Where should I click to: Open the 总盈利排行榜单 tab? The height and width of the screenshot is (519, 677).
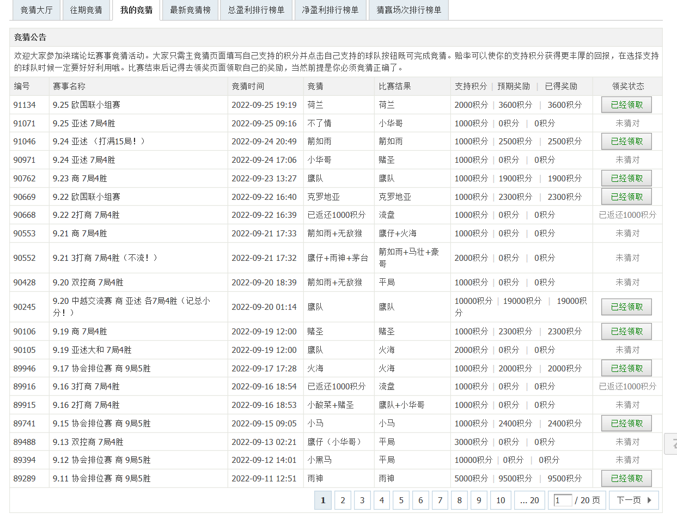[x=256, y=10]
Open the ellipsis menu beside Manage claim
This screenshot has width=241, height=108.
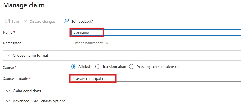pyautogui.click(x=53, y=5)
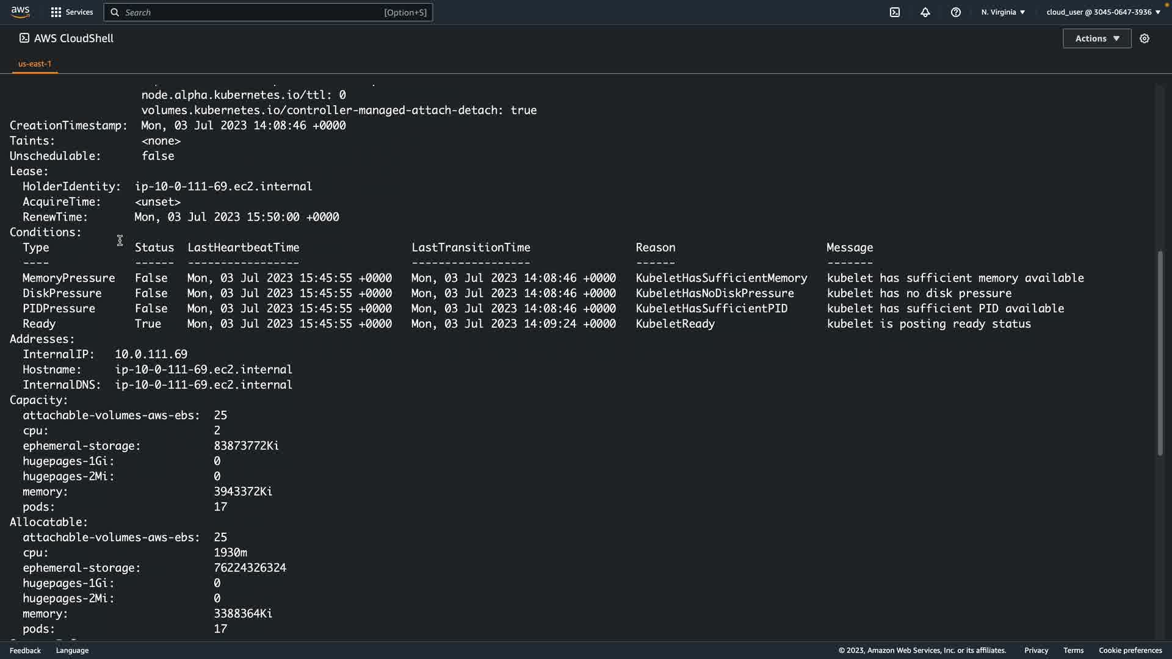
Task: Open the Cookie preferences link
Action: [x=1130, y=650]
* * *
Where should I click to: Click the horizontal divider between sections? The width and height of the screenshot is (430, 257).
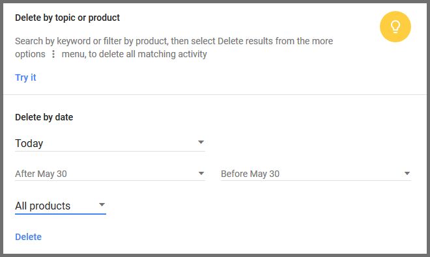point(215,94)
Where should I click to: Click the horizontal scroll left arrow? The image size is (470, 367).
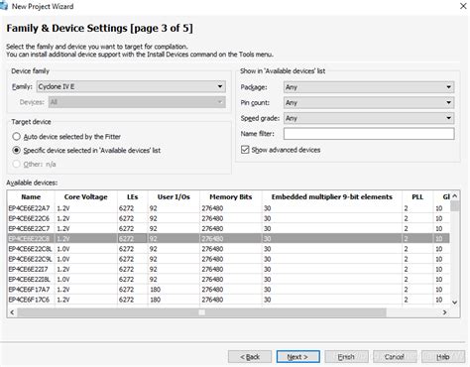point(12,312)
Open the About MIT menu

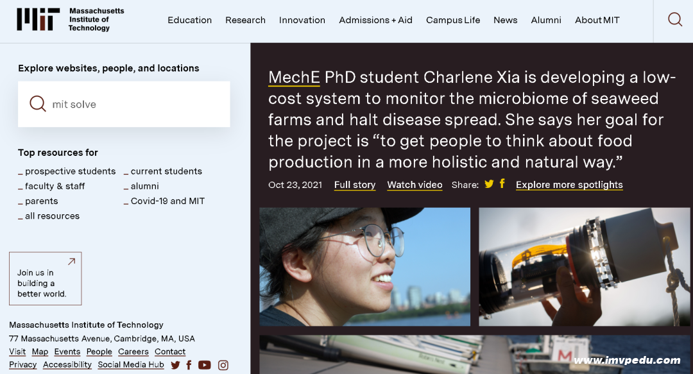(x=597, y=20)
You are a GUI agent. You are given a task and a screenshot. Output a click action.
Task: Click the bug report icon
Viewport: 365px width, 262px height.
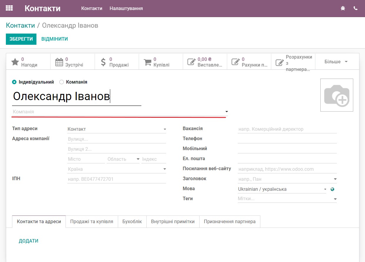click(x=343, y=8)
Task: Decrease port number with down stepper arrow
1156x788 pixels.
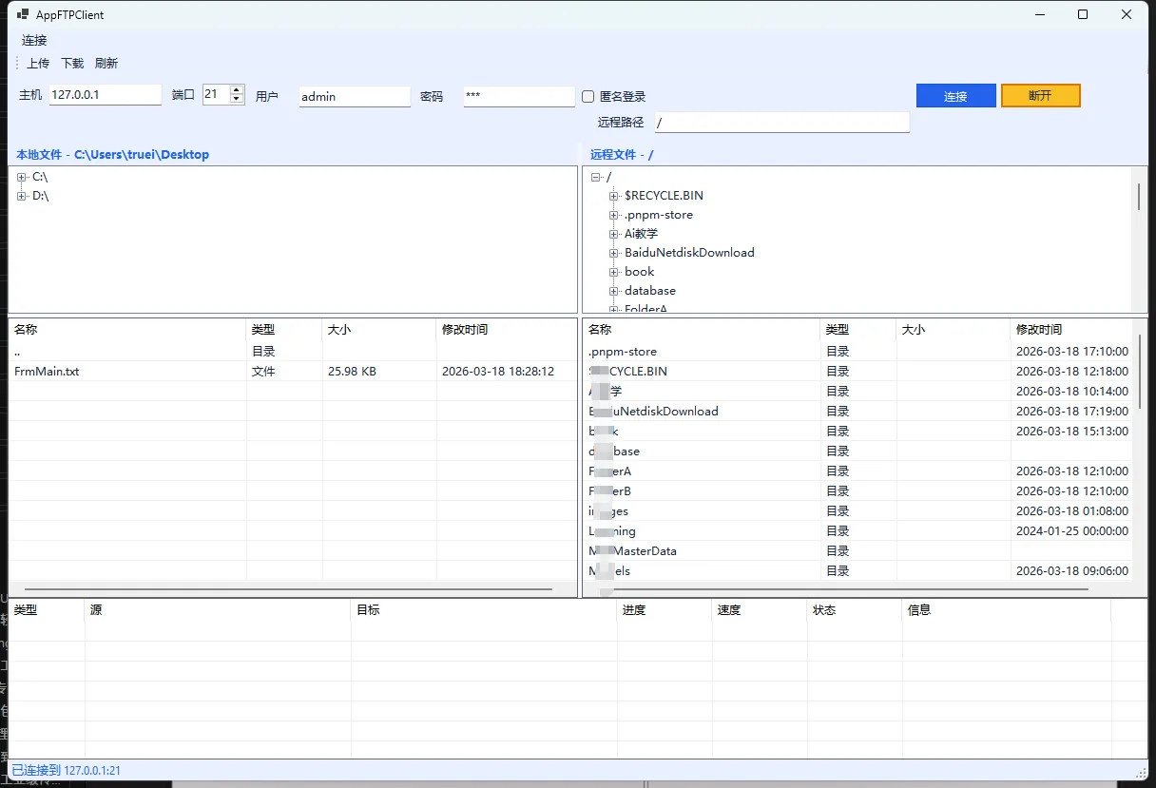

YOUR INSTRUCTIONS
Revise the stretch from the line containing "You are a GUI" through the line containing "1156x788 pixels." by putting "bug report button" in place of "bug report icon" and changing nothing else. Leave the pictures out of your answer.

THE COMPLETED TASK
You are a GUI agent. You are given a task and a screenshot. Output a click action.
Task: Click the bug report button
Viewport: 365px width, 262px height.
click(x=343, y=8)
Task: Decrease port number with down stepper arrow
1156x788 pixels.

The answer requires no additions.